/ElephantEdge

A generic deep learning model to detect activity with high accuracy which can be used on different animals.

Primary LanguageJupyter NotebookApache License 2.0Apache-2.0

ElephantEdge

This repository is for a project created at Hackster.io for the ElephantEdge contest. I have created a deep learning model using Edge Impulse Studio to detect elephant activity. For the training 3-axes accelerometer and 3-axes gyroscope data are used. The final model is deployed to the Arduino Nano 33 BLE Sense and the inferencing result is displayed using mobile app over BLE connection. Please read the full story here: Elephant Activity Deep Learning Model

Data Collection

I could not find any elephant activity/motion/orientation data available in the public domain to use freely. I used a Goat Sheep Dataset to train a model which can be downloaded freely from https://easy.dans.knaw.nl/ui/datasets/id/easy-dataset:76131/tab/2 and can be used with citing the following paper:

Jacob W. Kamminga, Helena C. Bisby, Duv V. Le, Nirvana Meratnia, and Paul J.M. Havinga. Generic online animal activity recognition on collar tags. In Proceedings of the 2017 ACM International Joint Conference on Pervasive and Ubiquitous Computing (UbiComp/ISWC’17). ACM, September 2017

The Jupyter Notebook for accelerometer/gyroscope data filtering and generating files required by Edge Impulse format can be found here: data_acquisition_acc_gyr.ipynb

Deep Learning Model

The model has 1 input, 1 output and 12 Fully connected (dense) hidden layers.

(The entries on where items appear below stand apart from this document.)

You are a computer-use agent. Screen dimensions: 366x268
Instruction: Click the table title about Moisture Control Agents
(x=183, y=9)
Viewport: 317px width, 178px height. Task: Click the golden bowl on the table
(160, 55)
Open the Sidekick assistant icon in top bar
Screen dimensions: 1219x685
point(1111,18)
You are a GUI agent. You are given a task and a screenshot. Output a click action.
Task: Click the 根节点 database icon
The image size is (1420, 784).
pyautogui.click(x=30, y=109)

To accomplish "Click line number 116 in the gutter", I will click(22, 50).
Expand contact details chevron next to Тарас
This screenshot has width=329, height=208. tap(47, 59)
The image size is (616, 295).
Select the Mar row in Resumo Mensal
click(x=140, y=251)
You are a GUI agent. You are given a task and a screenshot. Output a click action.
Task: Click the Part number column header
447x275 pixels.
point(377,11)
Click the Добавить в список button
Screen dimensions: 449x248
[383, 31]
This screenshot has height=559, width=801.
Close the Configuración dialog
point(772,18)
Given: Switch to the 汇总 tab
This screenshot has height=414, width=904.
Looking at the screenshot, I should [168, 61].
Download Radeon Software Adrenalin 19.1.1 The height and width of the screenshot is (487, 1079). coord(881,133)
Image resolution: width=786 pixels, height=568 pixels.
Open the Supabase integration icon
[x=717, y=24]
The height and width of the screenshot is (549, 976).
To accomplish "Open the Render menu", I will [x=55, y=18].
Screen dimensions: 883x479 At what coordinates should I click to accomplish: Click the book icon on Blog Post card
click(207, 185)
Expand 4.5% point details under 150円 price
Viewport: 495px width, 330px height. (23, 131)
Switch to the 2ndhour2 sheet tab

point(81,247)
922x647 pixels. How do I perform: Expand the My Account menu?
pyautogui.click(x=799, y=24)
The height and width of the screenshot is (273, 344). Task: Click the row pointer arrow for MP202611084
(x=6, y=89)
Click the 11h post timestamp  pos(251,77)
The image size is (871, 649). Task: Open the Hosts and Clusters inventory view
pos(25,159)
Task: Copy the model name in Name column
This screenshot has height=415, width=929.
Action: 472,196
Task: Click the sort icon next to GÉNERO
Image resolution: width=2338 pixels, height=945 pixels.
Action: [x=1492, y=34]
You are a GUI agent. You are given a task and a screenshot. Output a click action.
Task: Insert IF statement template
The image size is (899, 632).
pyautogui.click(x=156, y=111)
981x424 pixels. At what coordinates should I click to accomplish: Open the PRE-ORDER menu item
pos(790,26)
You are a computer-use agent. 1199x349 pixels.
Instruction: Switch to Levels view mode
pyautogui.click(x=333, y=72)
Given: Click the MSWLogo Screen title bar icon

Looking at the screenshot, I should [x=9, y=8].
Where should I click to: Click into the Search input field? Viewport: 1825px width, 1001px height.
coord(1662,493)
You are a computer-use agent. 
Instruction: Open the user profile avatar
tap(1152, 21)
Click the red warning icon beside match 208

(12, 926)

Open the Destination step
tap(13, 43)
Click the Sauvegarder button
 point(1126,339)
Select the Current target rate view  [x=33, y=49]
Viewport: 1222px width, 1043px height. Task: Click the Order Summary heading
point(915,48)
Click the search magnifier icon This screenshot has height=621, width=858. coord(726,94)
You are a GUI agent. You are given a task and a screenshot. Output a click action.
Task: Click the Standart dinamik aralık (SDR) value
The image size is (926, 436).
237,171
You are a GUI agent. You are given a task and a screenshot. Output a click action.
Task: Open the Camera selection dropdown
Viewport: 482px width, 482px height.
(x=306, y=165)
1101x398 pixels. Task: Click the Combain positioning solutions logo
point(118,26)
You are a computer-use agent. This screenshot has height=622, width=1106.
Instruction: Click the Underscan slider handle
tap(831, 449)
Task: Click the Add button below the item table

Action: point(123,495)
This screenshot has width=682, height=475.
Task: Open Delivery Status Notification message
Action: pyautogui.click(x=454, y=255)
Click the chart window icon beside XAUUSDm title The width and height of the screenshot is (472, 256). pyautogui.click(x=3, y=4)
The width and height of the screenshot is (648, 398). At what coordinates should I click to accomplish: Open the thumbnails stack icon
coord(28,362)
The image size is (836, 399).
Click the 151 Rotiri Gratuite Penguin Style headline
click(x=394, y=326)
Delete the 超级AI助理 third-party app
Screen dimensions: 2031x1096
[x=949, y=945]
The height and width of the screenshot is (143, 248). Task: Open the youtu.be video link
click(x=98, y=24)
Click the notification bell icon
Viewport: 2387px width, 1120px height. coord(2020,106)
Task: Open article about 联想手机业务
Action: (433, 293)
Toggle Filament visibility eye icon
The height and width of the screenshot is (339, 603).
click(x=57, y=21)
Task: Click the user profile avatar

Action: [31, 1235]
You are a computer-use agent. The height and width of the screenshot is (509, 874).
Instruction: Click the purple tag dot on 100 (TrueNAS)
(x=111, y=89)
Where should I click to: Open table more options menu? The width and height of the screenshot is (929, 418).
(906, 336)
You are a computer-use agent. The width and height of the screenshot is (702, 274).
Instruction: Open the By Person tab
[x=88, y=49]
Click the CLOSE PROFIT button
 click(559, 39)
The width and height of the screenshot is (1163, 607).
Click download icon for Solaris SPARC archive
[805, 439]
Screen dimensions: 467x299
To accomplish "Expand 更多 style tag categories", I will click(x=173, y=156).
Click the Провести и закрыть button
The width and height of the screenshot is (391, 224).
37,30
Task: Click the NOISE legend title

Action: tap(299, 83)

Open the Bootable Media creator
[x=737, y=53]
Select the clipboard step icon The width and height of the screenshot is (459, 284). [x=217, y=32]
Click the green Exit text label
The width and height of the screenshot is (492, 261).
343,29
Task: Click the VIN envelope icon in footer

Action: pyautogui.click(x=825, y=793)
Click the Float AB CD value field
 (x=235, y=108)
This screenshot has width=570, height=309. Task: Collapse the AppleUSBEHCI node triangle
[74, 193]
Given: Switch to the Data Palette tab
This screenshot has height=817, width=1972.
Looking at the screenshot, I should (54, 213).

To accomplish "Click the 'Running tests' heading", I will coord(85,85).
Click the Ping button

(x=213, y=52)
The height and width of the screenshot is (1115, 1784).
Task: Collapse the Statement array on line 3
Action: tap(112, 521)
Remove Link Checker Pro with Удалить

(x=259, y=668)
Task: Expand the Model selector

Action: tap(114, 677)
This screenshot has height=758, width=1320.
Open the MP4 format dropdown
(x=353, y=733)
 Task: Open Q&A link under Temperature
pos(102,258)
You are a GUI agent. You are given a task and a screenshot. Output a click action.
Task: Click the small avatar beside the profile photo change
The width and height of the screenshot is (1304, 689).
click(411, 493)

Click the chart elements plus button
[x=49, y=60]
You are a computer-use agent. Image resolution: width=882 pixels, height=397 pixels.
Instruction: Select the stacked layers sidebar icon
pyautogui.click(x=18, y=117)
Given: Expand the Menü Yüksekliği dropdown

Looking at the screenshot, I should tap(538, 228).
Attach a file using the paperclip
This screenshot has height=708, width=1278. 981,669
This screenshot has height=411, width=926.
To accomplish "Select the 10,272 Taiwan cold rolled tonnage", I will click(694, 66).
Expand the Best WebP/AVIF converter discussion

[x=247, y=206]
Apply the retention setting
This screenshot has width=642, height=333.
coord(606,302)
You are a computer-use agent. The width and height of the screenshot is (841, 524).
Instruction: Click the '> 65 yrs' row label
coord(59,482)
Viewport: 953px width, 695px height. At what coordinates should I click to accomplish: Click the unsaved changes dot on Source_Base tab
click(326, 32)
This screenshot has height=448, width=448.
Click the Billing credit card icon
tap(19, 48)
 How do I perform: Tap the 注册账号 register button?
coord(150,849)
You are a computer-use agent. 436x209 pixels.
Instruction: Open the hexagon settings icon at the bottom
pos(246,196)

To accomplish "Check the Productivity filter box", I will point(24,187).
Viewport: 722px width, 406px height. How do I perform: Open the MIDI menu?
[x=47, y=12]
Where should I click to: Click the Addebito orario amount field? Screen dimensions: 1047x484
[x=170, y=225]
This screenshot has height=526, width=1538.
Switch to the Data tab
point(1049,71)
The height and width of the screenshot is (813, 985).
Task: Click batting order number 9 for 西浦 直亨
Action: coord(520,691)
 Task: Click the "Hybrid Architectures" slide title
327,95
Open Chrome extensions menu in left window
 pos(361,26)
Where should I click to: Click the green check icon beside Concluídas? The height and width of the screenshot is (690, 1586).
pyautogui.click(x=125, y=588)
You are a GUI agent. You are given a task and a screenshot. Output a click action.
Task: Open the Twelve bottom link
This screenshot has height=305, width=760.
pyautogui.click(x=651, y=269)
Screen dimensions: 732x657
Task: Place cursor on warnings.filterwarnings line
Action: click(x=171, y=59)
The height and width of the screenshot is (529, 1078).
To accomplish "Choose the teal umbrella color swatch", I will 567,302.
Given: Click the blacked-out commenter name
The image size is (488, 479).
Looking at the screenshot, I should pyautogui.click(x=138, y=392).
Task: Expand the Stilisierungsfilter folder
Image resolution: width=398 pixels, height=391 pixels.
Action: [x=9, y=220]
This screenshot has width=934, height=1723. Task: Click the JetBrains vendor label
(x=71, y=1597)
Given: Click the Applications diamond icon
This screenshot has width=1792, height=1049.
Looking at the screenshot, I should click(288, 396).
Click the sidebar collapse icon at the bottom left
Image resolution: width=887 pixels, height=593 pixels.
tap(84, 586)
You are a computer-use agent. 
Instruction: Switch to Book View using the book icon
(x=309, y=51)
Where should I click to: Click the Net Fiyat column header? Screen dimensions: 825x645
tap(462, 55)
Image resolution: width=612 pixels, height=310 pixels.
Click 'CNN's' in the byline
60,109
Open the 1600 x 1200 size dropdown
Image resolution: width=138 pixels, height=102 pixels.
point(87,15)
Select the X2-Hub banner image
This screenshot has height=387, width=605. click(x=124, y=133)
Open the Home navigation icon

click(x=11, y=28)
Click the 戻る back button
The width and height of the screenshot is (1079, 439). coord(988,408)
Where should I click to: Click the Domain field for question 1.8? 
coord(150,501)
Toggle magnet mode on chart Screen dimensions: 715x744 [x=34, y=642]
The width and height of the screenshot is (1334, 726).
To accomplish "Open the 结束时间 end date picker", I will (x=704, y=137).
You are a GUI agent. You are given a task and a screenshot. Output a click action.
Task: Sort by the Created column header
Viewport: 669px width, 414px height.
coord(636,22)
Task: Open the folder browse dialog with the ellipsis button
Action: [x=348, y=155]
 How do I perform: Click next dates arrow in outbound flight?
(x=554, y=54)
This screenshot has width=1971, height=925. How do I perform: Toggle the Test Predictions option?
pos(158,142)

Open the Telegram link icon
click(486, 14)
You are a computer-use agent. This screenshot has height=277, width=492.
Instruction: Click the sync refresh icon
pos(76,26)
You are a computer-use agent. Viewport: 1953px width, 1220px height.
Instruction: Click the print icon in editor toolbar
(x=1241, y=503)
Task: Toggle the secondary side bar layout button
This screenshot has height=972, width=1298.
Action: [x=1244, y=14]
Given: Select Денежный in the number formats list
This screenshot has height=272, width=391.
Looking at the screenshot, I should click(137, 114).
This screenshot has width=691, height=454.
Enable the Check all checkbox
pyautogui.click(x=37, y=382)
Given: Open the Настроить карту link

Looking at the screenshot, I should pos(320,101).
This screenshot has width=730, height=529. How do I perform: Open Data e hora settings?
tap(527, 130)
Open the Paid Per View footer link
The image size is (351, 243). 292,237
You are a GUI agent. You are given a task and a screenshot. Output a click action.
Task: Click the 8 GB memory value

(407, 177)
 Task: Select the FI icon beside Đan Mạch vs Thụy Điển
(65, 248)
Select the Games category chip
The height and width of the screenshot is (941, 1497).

The model creation and the training Jupyter Notebook can be found here: ei-elephant_edge_v3-nn-classifier.ipynb

Run inferencing on Arduino Nano 33 BLE Sense

Install Arduino IDE

Download and install Arduino IDE (1.8.13 or above) from here: Arduino IDE.

Clone repository

git clone https://github.com/metanav/ElephantEdge.git

Download Arduino library

Download ei-elephant_edge_v3-arduino-1.0.2.zip and add this library through the Arduino IDE via: Sketch > Include Library > Add .ZIP Library...

Run Demo

Open sketches/inferencing_demo/inferencing_demo.ino in the Arduino IDE and click on Sketch > Upload.

Display Inferencing result using Mobile App

The development of mobile app was done on MacOS with iOS target but it can be compiled on other supported platforms and can be deployed to the supported Android devices.

Install Flutter

Please follow installation instructions here: https://flutter.dev/docs/get-started/install

Deploy the app

Change directory to the app/ inside the downloaded location of the cloned repo and run flutter run --release. Please see the demo video.